Data 102: Data, Inference, and Decisions

UC Berkeley

This course develops the probabilistic foundations of inference in data science, and builds a comprehensive view of the modeling and decision-making life cycle in data science including its human, social, and ethical implications. Topics include: frequentist and Bayesian decision-making, permutation testing, false discovery rate, probabilistic interpretations of models, Bayesian hierarchical models, basics of experimental design, confidence intervals, causal inference, robustness, Thompson sampling, optimal control, Q-learning, differential privacy, fairness in classification, recommendation systems and an introduction to machine learning tools including decision trees, neural networks and ensemble methods.

This class is listed as DATA C102.

Offerings

Prerequisites

While we are working to make this class widely accessible, we currently require the following (or equivalent) prerequisites :

  1. Principles and Techniques of Data Science: Data 100 covers important computational and statistical skills that will be necessary for Data 102.

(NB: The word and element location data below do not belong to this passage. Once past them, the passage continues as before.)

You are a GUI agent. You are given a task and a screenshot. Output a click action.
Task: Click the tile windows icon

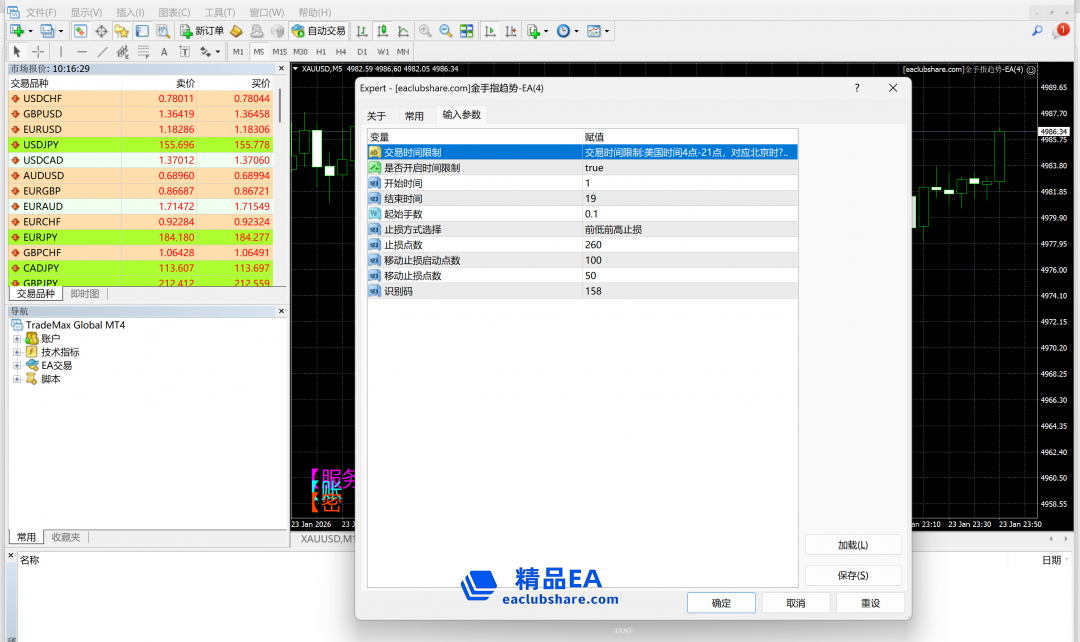pyautogui.click(x=466, y=31)
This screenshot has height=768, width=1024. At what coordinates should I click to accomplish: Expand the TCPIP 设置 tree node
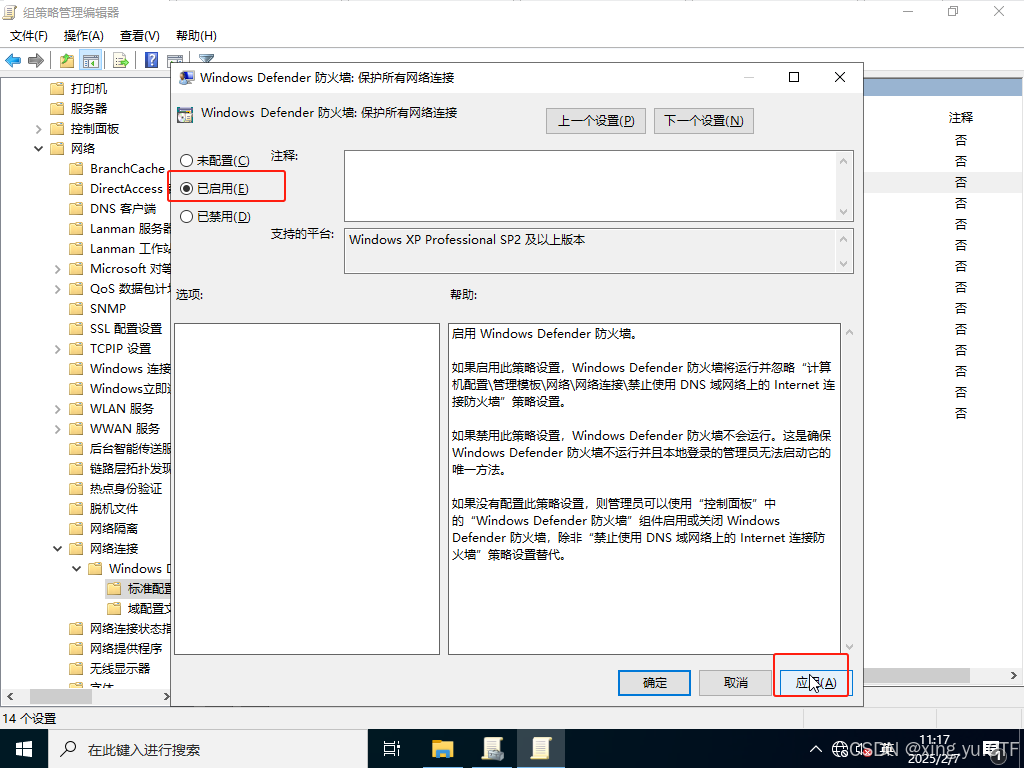click(58, 349)
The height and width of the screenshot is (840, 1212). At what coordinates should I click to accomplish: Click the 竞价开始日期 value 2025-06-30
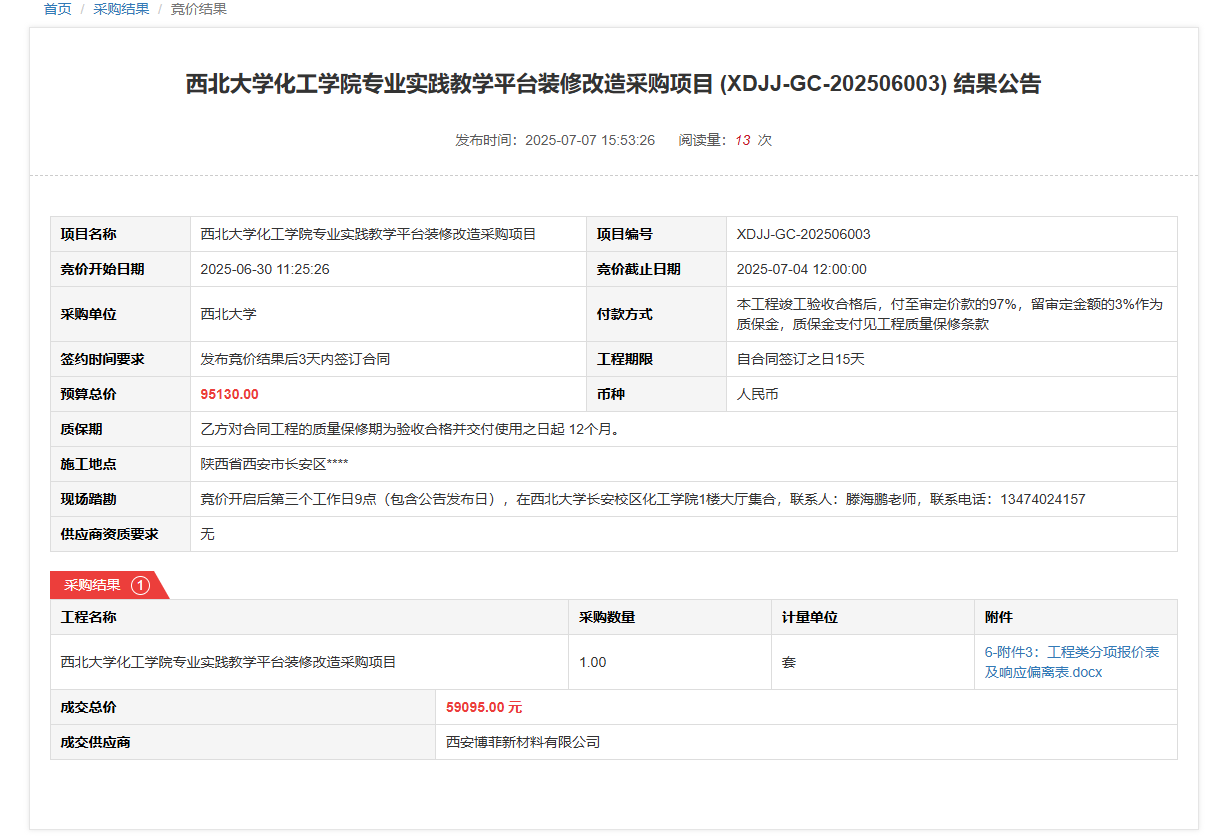(265, 269)
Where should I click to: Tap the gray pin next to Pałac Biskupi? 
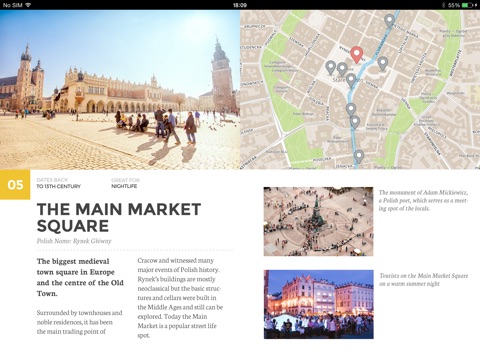[351, 109]
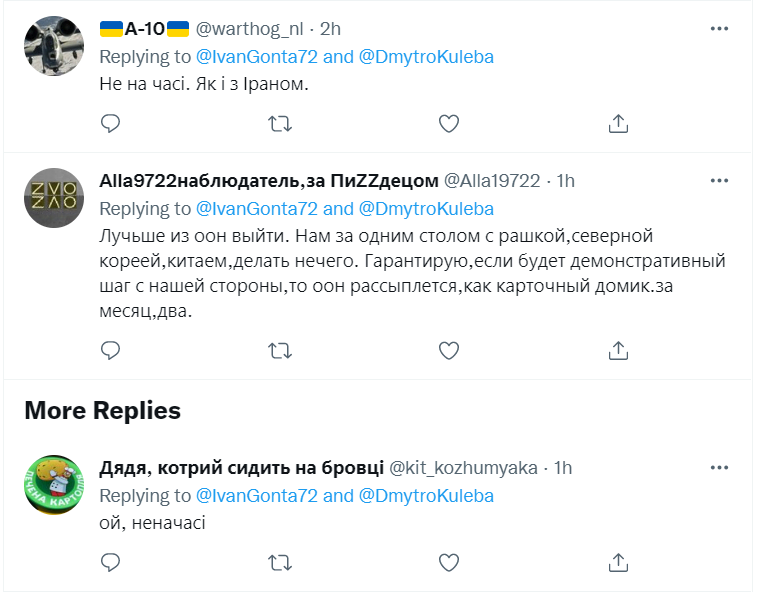Open more options for warthog_nl tweet

point(719,29)
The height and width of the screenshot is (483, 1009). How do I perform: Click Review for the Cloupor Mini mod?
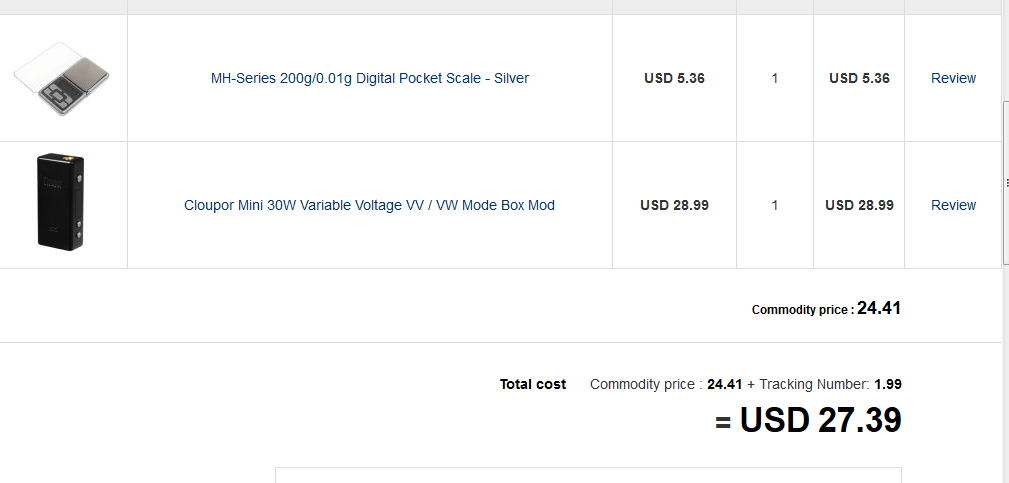point(953,205)
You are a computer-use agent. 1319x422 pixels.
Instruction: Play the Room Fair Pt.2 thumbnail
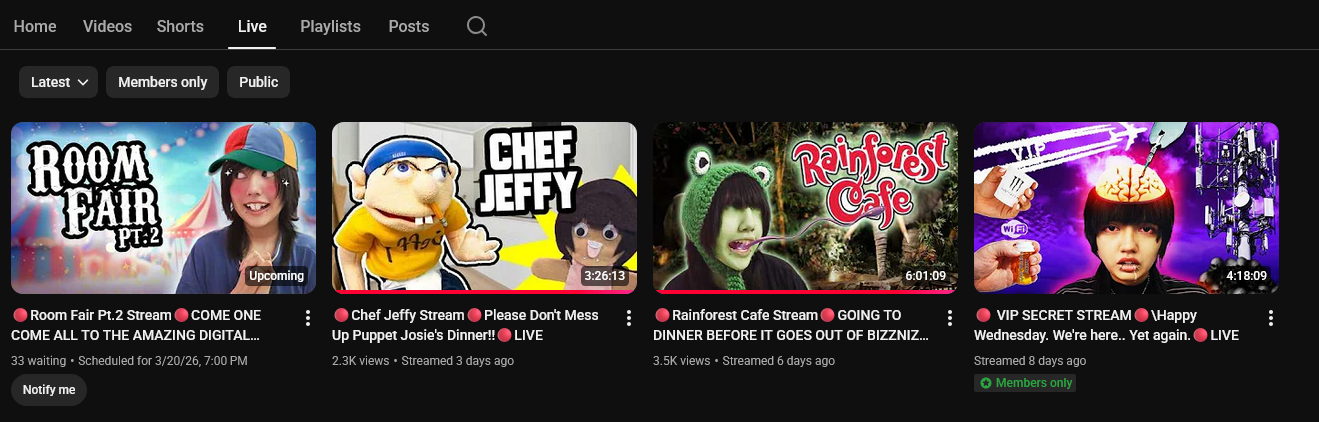coord(164,208)
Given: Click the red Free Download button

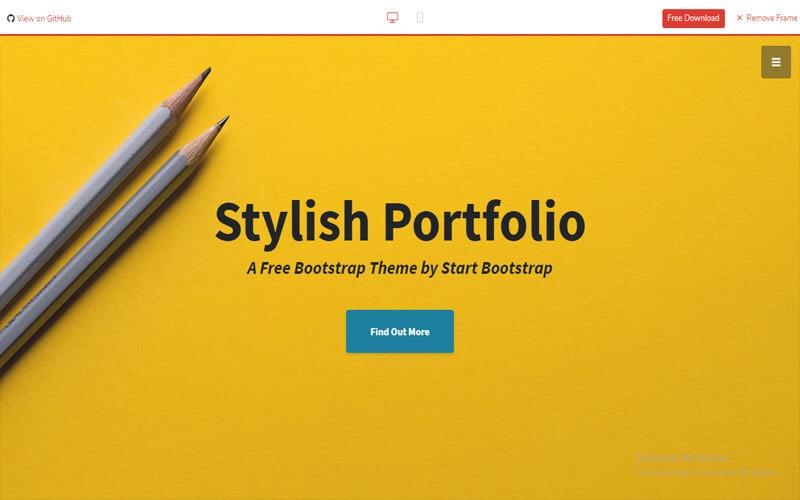Looking at the screenshot, I should point(693,18).
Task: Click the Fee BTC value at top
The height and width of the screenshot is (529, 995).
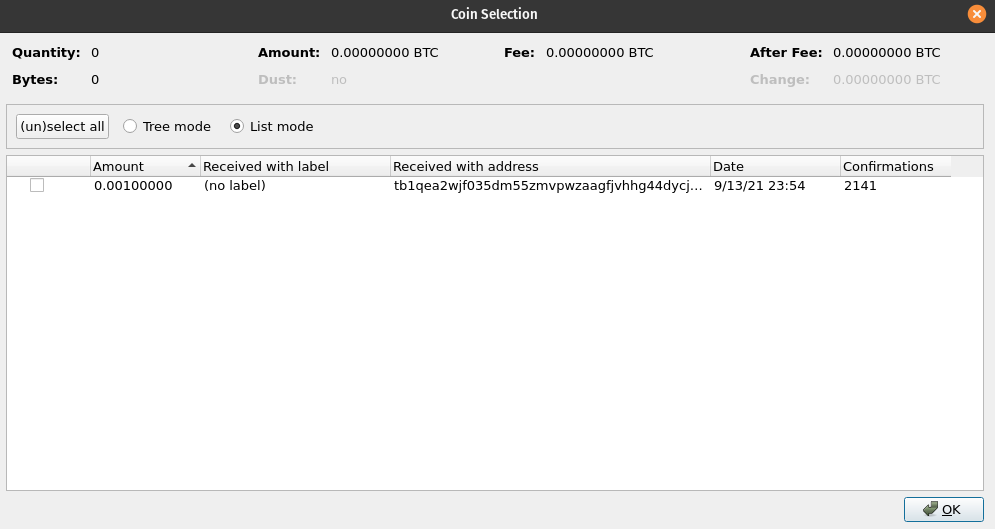Action: [x=599, y=53]
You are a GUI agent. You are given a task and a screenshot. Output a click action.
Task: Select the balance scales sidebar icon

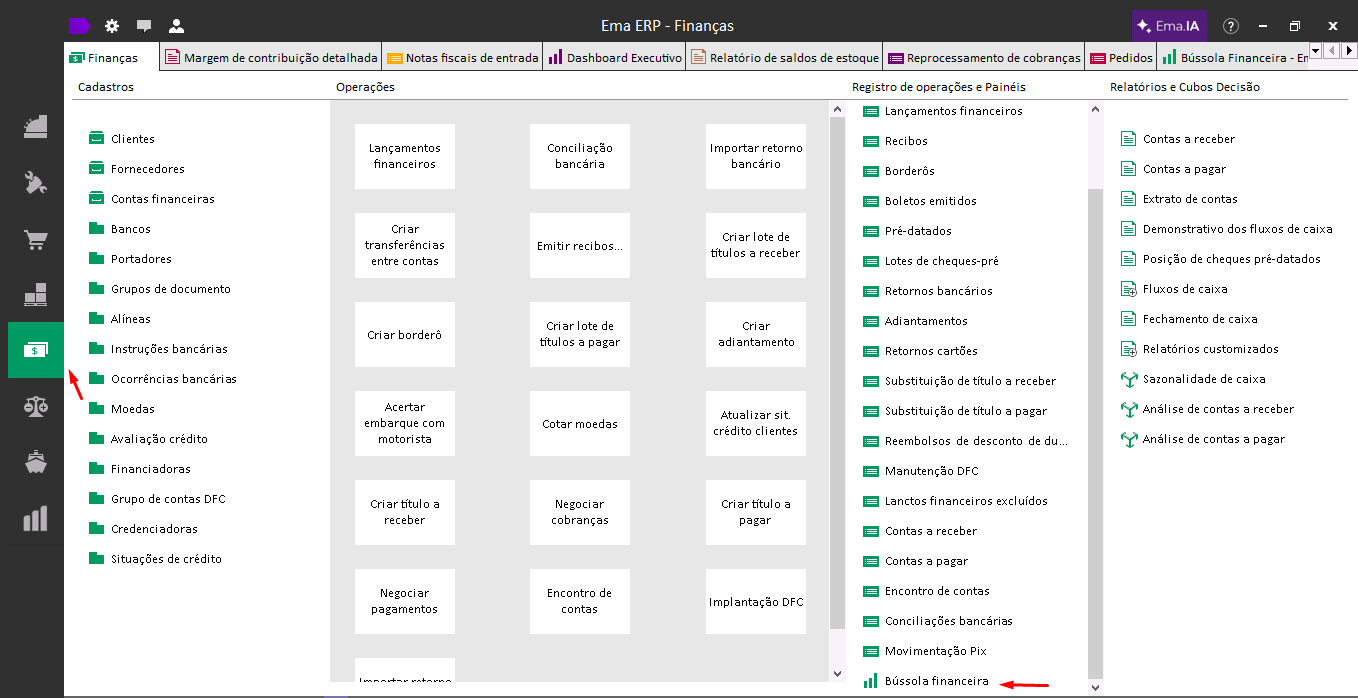point(36,406)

  2. Probability: Data 140, EECS 126, STAT 134, IEOR 172, or Math 106. Data 140 and EECS 126 are preferred. These courses cover the probabilistic tools that will form the underpinning for the concepts covered in Data 102.

  3. Math: Math 54, Math 56, Math 110, both EE 16A and EE 16B, STAT 89a, or Physics 89. We will need some basic concepts like linear operators, eigenvectors, derivatives, and integrals to enable statistical inference and derive new prediction algorithms.